*Records supplied*:

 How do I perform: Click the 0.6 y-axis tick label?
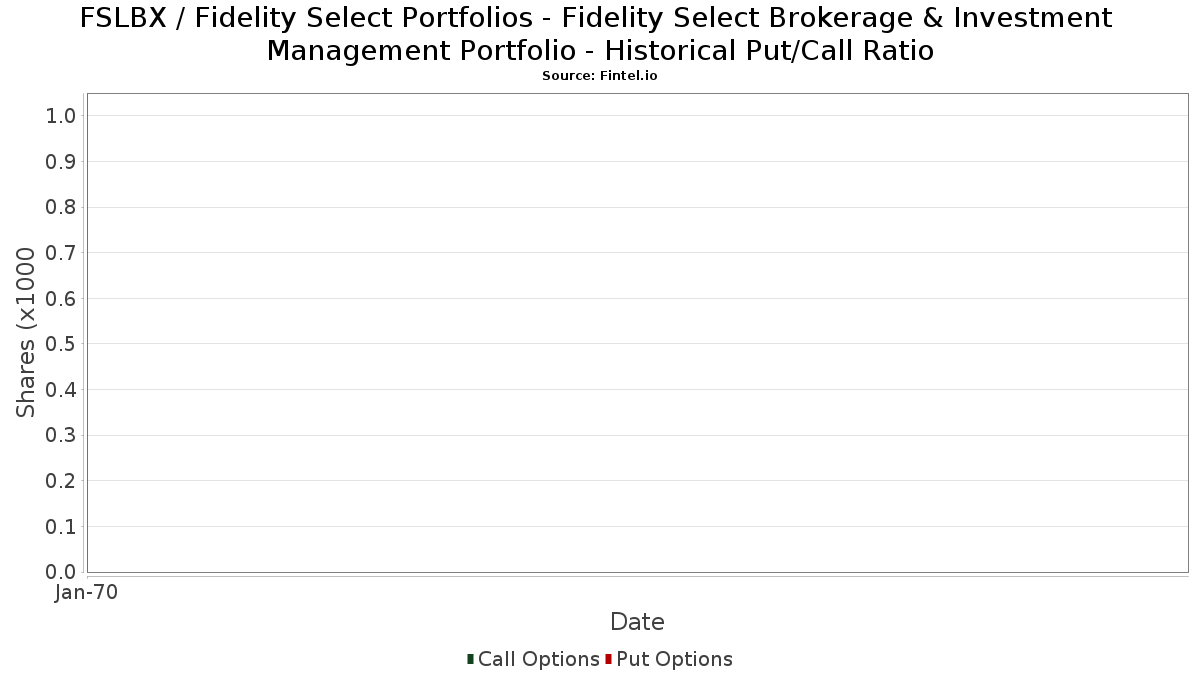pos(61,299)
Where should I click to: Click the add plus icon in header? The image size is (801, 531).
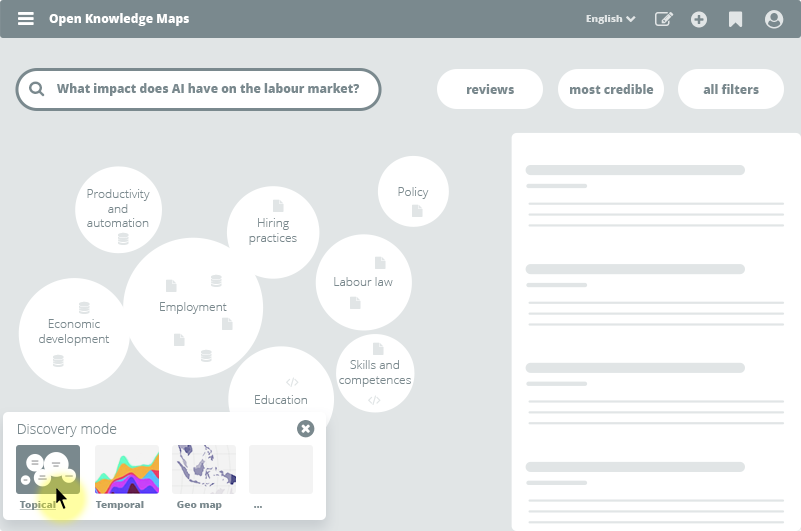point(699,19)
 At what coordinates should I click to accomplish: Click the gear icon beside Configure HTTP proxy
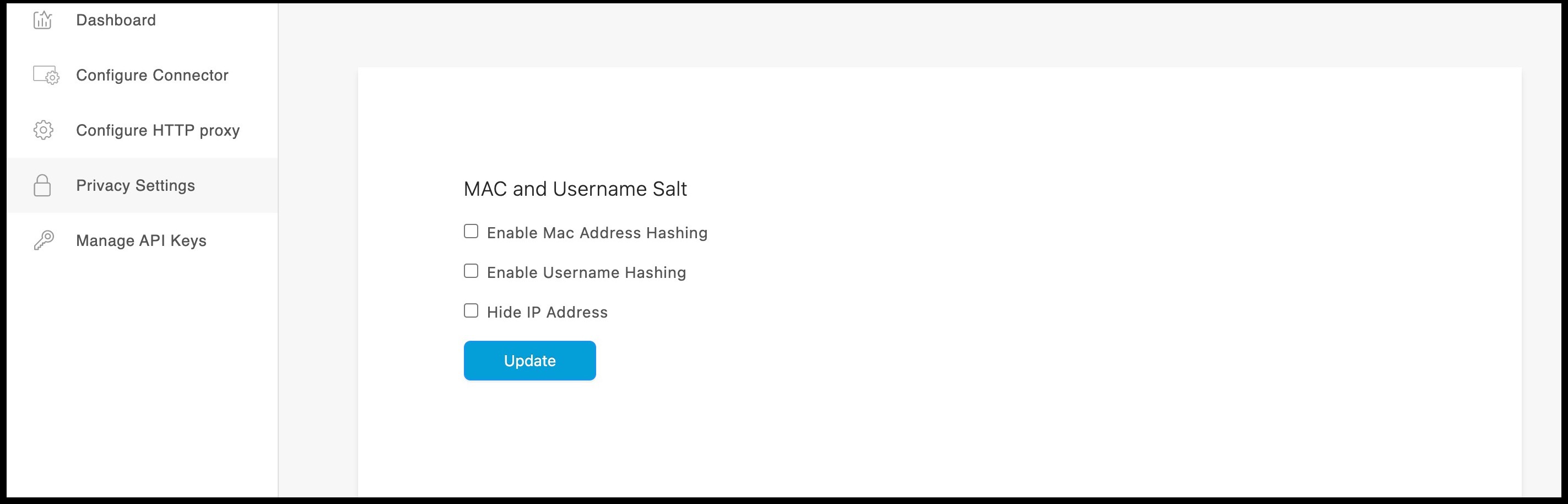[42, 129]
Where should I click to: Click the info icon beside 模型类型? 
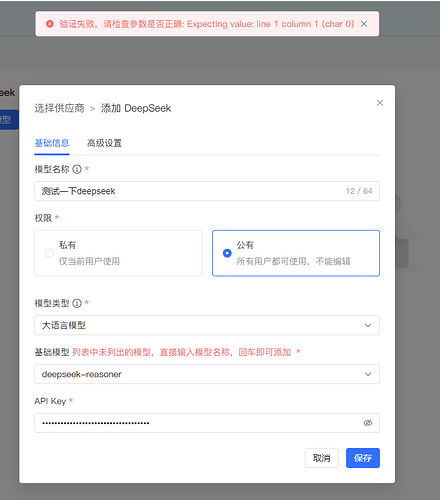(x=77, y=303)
==
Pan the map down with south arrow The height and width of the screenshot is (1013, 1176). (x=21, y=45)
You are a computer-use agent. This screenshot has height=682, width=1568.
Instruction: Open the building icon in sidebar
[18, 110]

*What to produce*: Go through the material above, find each line with the string "screenshot", and copy it.

*Answer space*:
Pan the map down with south arrow The height and width of the screenshot is (1013, 1176). (x=21, y=45)
You are a computer-use agent. This screenshot has height=682, width=1568.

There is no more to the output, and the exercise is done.